Consigne – Modifiez le listing ci-dessous en remplaçant « Rotate tool » par « Crop tool », sans rien changer d'autre.
______________________________
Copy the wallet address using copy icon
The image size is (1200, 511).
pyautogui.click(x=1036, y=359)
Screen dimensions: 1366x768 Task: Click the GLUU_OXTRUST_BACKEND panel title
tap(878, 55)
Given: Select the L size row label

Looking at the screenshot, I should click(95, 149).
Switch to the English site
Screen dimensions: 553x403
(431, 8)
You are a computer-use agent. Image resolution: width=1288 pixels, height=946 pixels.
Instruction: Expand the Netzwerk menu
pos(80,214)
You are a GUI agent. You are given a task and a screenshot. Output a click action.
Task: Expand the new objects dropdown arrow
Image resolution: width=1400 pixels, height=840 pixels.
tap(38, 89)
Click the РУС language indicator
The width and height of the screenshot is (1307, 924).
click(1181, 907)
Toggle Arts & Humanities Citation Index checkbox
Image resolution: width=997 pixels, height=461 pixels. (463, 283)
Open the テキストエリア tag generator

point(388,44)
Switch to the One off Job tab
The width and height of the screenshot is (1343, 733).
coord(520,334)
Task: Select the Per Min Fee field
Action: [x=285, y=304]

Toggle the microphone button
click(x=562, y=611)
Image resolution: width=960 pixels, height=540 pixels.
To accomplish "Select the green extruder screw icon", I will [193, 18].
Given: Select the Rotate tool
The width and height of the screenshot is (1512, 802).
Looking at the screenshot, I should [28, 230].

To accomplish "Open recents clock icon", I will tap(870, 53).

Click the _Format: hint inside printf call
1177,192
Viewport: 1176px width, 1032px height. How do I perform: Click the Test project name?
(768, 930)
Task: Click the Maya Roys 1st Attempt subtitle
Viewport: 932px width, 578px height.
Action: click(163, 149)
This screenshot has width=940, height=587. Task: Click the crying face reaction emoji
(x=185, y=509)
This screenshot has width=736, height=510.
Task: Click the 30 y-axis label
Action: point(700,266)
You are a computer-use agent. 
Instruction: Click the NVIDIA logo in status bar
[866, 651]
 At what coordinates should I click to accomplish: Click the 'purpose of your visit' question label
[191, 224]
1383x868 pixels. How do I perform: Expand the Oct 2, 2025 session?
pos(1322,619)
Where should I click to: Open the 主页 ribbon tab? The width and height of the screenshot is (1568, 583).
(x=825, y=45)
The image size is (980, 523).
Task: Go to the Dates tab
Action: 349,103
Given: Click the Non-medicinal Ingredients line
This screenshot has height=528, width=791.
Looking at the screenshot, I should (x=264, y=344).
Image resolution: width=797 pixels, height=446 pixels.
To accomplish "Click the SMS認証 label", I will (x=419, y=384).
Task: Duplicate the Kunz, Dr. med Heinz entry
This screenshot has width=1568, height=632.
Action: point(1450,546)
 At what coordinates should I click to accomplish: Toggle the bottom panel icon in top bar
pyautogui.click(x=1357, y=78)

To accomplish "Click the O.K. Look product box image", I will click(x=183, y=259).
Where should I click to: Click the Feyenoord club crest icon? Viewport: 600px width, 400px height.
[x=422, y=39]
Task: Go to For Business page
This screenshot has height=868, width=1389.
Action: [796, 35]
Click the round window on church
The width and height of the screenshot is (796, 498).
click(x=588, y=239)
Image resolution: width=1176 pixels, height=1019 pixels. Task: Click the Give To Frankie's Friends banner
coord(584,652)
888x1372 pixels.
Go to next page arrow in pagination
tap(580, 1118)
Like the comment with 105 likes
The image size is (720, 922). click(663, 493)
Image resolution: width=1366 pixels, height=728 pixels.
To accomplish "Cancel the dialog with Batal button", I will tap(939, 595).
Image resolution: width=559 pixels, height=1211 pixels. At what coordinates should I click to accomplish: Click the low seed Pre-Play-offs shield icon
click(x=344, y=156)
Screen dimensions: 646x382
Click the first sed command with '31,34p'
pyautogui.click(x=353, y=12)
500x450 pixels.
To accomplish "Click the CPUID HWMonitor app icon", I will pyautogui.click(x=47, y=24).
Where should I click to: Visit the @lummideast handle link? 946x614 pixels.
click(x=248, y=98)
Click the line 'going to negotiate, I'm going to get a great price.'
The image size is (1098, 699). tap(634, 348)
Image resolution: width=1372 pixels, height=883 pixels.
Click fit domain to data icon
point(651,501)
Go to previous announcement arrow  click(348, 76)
______________________________
Bonne réponse –
Copy the wallet address using copy icon
The image size is (1200, 511).
pyautogui.click(x=1036, y=359)
Screen dimensions: 1366x768 Task: Click the GLUU_OXTRUST_BACKEND panel title
tap(878, 55)
Given: Select the L size row label

Looking at the screenshot, I should click(95, 149).
Switch to the English site
Screen dimensions: 553x403
(431, 8)
You are a computer-use agent. Image resolution: width=1288 pixels, height=946 pixels.
Instruction: Expand the Netzwerk menu
pos(80,214)
You are a GUI agent. You are given a task and a screenshot. Output a click action.
Task: Expand the new objects dropdown arrow
Image resolution: width=1400 pixels, height=840 pixels.
tap(38, 89)
Click the РУС language indicator
The width and height of the screenshot is (1307, 924).
click(1181, 907)
Toggle Arts & Humanities Citation Index checkbox
Image resolution: width=997 pixels, height=461 pixels. (463, 283)
Open the テキストエリア tag generator

point(388,44)
Switch to the One off Job tab
The width and height of the screenshot is (1343, 733).
coord(520,334)
Task: Select the Per Min Fee field
Action: [x=285, y=304]

Toggle the microphone button
click(x=562, y=611)
Image resolution: width=960 pixels, height=540 pixels.
To accomplish "Select the green extruder screw icon", I will [193, 18].
Given: Select the Crop tool
The width and height of the screenshot is (1512, 802).
Looking at the screenshot, I should [28, 230].

To accomplish "Open recents clock icon", I will tap(870, 53).

Click the _Format: hint inside printf call
1177,192
Viewport: 1176px width, 1032px height. How do I perform: Click the Test project name?
(768, 930)
Task: Click the Maya Roys 1st Attempt subtitle
Viewport: 932px width, 578px height.
Action: click(163, 149)
This screenshot has width=940, height=587. Task: Click the crying face reaction emoji
(x=185, y=509)
This screenshot has width=736, height=510.
Task: Click the 30 y-axis label
Action: point(700,266)
You are a computer-use agent. 
Instruction: Click the NVIDIA logo in status bar
[866, 651]
 At what coordinates should I click to accomplish: Click the 'purpose of your visit' question label
[191, 224]
1383x868 pixels. How do I perform: Expand the Oct 2, 2025 session?
pos(1322,619)
Where should I click to: Open the 主页 ribbon tab? The width and height of the screenshot is (1568, 583).
(x=825, y=45)
The image size is (980, 523).
Task: Go to the Dates tab
Action: 349,103
Given: Click the Non-medicinal Ingredients line
This screenshot has height=528, width=791.
Looking at the screenshot, I should (x=264, y=344).
Image resolution: width=797 pixels, height=446 pixels.
To accomplish "Click the SMS認証 label", I will (x=419, y=384).
Task: Duplicate the Kunz, Dr. med Heinz entry
This screenshot has width=1568, height=632.
Action: point(1450,546)
 At what coordinates should I click to accomplish: Toggle the bottom panel icon in top bar
pyautogui.click(x=1357, y=78)

To accomplish "Click the O.K. Look product box image", I will click(x=183, y=259).
Where should I click to: Click the Feyenoord club crest icon? Viewport: 600px width, 400px height.
[x=422, y=39]
Task: Go to For Business page
This screenshot has height=868, width=1389.
Action: [796, 35]
Click the round window on church
The width and height of the screenshot is (796, 498).
click(x=588, y=239)
Image resolution: width=1176 pixels, height=1019 pixels. Task: Click the Give To Frankie's Friends banner
coord(584,652)
888x1372 pixels.
Go to next page arrow in pagination
tap(580, 1118)
Like the comment with 105 likes
The image size is (720, 922). click(663, 493)
Image resolution: width=1366 pixels, height=728 pixels.
To accomplish "Cancel the dialog with Batal button", I will tap(939, 595).
Image resolution: width=559 pixels, height=1211 pixels. At what coordinates should I click to accomplish: Click the low seed Pre-Play-offs shield icon
click(x=344, y=156)
Screen dimensions: 646x382
Click the first sed command with '31,34p'
pyautogui.click(x=353, y=12)
500x450 pixels.
To accomplish "Click the CPUID HWMonitor app icon", I will pyautogui.click(x=47, y=24).
Where should I click to: Visit the @lummideast handle link? 946x614 pixels.
click(x=248, y=98)
Click the line 'going to negotiate, I'm going to get a great price.'
The image size is (1098, 699). tap(634, 348)
Image resolution: width=1372 pixels, height=883 pixels.
Click fit domain to data icon
point(651,501)
Go to previous announcement arrow  click(348, 76)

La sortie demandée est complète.